In order to connect to a compute node, you need to use a public / private key to enable SSH from your account on a login node to the compute nodes; see Q6.8.7 for instructions. Then Q6.8.8 explains how to connect.
This assumes that you have not configured your Euramoo (or Flashlite) account to allow SSH access.
- Login to a Euramoo / Flashlite compute node.
- Make sure that your home directory cannot be modified by anyone else.
$ chmod go-w ~
- Create a ".ssh" directory in your home directory, and make it private. Nobody else should be able to read or write it.
$ mkdir ~/.ssh
$ chmod 700 ~/.ssh
- Generate an SSH keypair.
$ cd ~/.ssh
$ ssh-keygen -t rsa -C "$USER - internode key" -f id_rsa
- Copy the public key to your "authorized keys" file.
$ cat id_rsa.pub >> .authorized_keys
$ chmod 700 .authorized_keys
WARNING: DO NOT copy the SSH keypair that you generated (as above) to another system. This keypair should ONLY be used for SSH >within< the specific cluster on which you generated it.
NOTE: If you get the permissions on "~", "~/.ssh" and/or the files in "~/.ssh" incorrect, the SSH client or server are liable to prevent you from using the keys to login. (Typically, they won't tell you why!)
Assuming that you have set up your SSH keys correctly (see Q6.8.7), then the procedure for logging into a compute node is as follows:
- SSH to a Euramoo or Flashlite login node in the normal way.
- On the login node, identify the hostname of the compute node where your job is (or was) running. For example, the following can be used to lookup the hostname for a running job with job id "123":
$ qstat -f 123 | grep exec_host exec_host = eura51-intel/9The hostname consists of the characters before the slash.
- On the login node, use "ssh" to connect to the compute node. For example:
$ ssh eura51-intelIf you have multiple keys in your "~/.ssh" directory, you can use "-i" to select a specific key:
$ ssh -i ~/.ssh/id_rsa eura51-intel
Note: you should only try to login to a compute node from a login node. Login to a compute node from outside of the cluster (Flashlite or Euramoo respectively) is blocked by the cluster firewall rules.

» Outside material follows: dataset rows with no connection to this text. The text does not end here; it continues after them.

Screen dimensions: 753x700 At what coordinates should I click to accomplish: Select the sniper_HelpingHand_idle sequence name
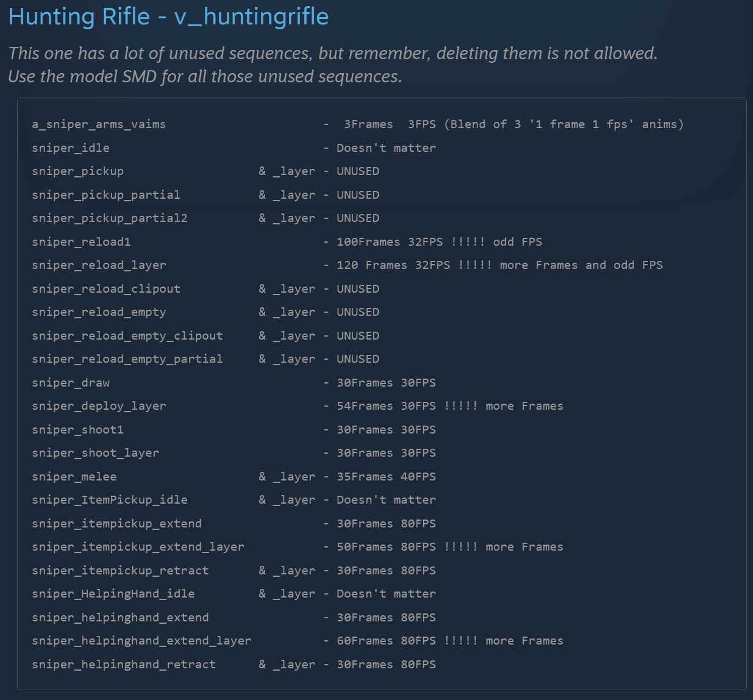pos(113,594)
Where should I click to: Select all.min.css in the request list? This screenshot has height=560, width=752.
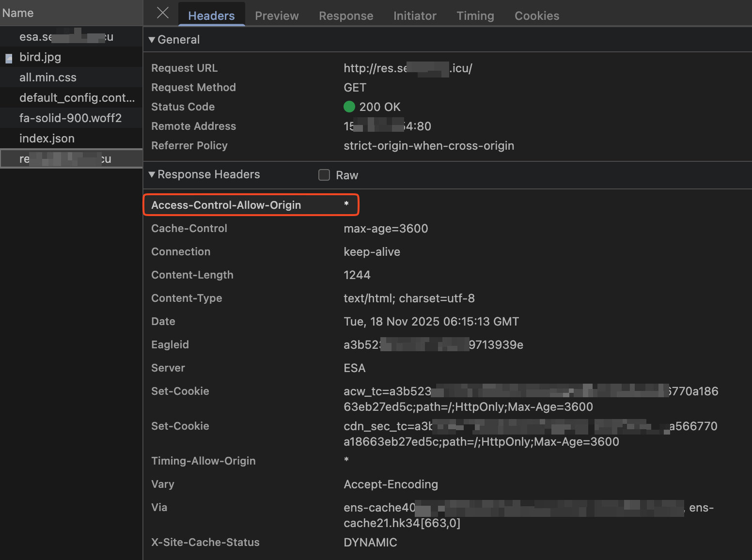[x=48, y=78]
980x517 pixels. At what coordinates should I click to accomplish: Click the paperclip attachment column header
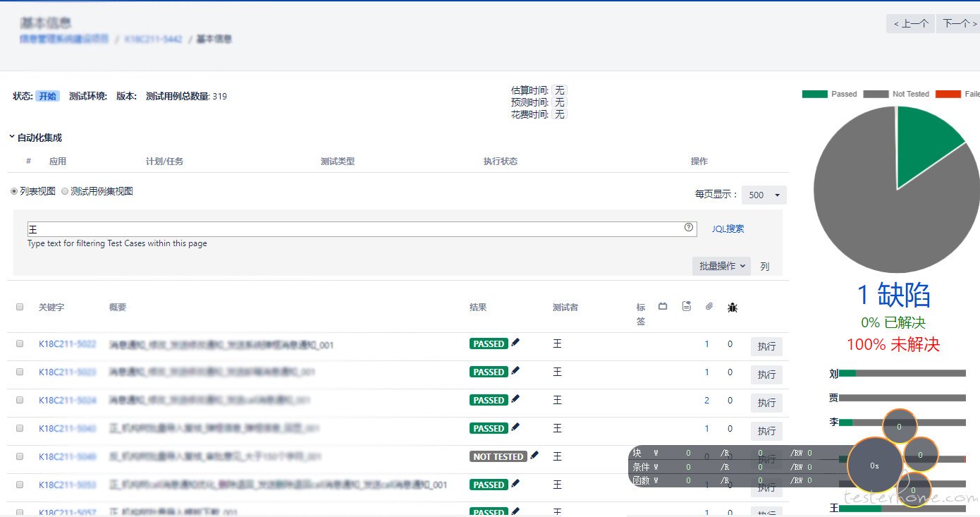(709, 307)
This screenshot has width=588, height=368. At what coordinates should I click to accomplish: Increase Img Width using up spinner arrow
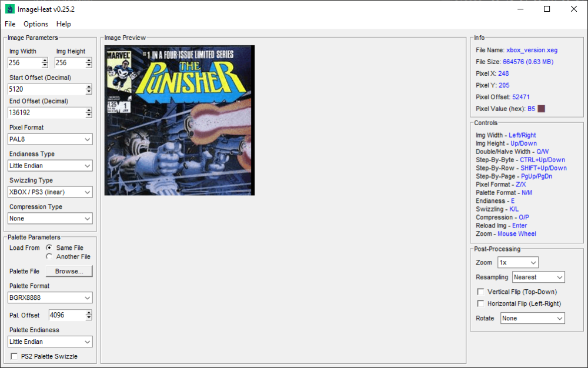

If you have a passphrase on your ssh key, then it may be convenient to use "ssh-agent" so that you only need to unlock your key once at the start of your Euramoo / Flashlite session:
$ ssh-agent bash
$ ssh-add <private-key-pathname>
You will be prompted for the passphrase when you add the key to the agent.
The short answer is to use SSH X11 tunneling and forwarding. Here are some generic instructions on how to do this:
You will also need X11 server software installed and configured on the machine where you are displaying your results; e.g. your PC, Laptop, Workstation or whatever.
- For Mac OSX, X11 support is pre-installed and configured.
- For Linux systems running a standard Desktop environment (Gnome, KDE, etc), X11 support is pre-installed and configured. (If you are not running a Desktop environment, this simple solution is to install one.)
- For Windows there are various alternatives: for example Xming, Cygwin/X, MobaXterm, XWin32, VcXsrv.